きいろ-2
彼女は江戸川区に実家があり、生粋の江戸っ子であった。しかし今は代々木に部屋を借りて一人暮らしをしいると言った。大学を出て直ぐに今のテレビ局に就職をして、早や10年経つと言う。趣味は音楽で、インダストリアルと言うノイズミュージックを、自宅で一人、シンセサイザー等のキーボードで作って居るのだと言った。「やはり少し病み気味なのであろうか?」と私は思ってしまった。
私はそんな会話の傍ら、彼女を観察した。彼女は小さく、細身であったけれど、よく見るとその胸と腰だけは張っており、見事な肉付きを隠していたし、黒いパンプスと黒いクロップドパンツの間に覗く足首の美しさは、彼女が年相応の大人の女である事を、饒舌に語っていた。
彼女が酒を飲み終えたので、私はお代わりを2杯頼んだ。その酒が届き、彼女とグラスを合わせた時、私は他の者に呼ばれたので、彼女に「ごめんね」と言って、席を移した。
私は呼ばれた知人に、初対面の人間の紹介を受け、軽い雑談を交わしていた。ふと、気付くと彩葉が私の斜め後ろに、私に隠れるように立っていた。その場の雰囲気で、私は彼女を紹介したが、彼女は首をペコリと下げるだけで、怯えるように私の後に隠れた。
その後は、刷り込まれてしまった( imprinting )雛鳥のように、私の服の肘を軽く摘まみ、私の側を離れず、私を外界から守る縦にした。

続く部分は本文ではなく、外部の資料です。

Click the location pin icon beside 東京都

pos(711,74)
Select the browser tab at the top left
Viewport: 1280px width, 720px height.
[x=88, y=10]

朝8時、その店の閉店時間となり、気の置ける者達だけで、ガード下にある24時間営業の居酒屋に移り、飲み直す事になった。
彩葉を紹介してくれた知人は帰ってしまったが、彼女は私の後に付いたまま一緒に来た。
居酒屋の座敷に座る頃には、親鳥の羽毛の下に隠れる雛鳥のように、私に顔をうずめ、眠たげな眼で、時折私を見上げていた。
「おとうさん。お子さんがおねむみたいだよ」
「早く、何処かに連れてってあげなよ」
等と、仲間達がいじり出したので、まだもう少し飲みたい気分ではあったが、彼女を送って帰る事にして、店を出た。
店の外で、タクシーを捕まえる際に
「代々木だよね? どの辺? 送るから、帰ろうね?」と私が言うと、彼女はからくり仕掛けの日本人形のように身体を振って、いやいやをした。
流石に私も困りはてた。
しかし…… その時私の中の困惑は、同時に興奮を生み、心臓の鼓動は不規則に高まった。私は彩葉を見た。

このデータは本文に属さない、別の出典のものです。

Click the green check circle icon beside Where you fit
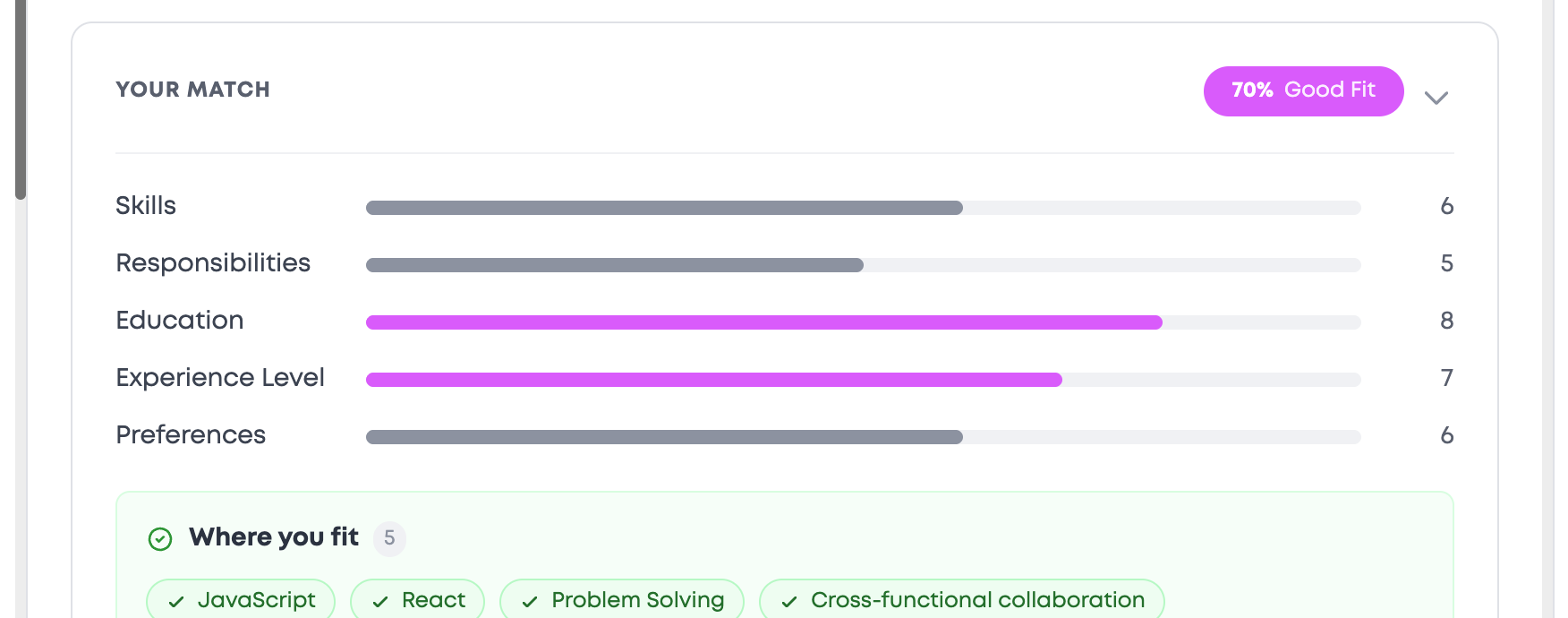 160,538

小さい…… あまりにも彼女は小さく、可憐で潔白な少女のように心細かった。
「ホテルにでも行って、少し休む?」
しかし、私の口は後先を考える事無くそう囁いていた。
彼女は顔を上げ、黒く細い瞳で私を見上げると、瞼を震わせて、こくりと頷いた。彼女の黒い髪が数本、濡れた唇に絡まっていた。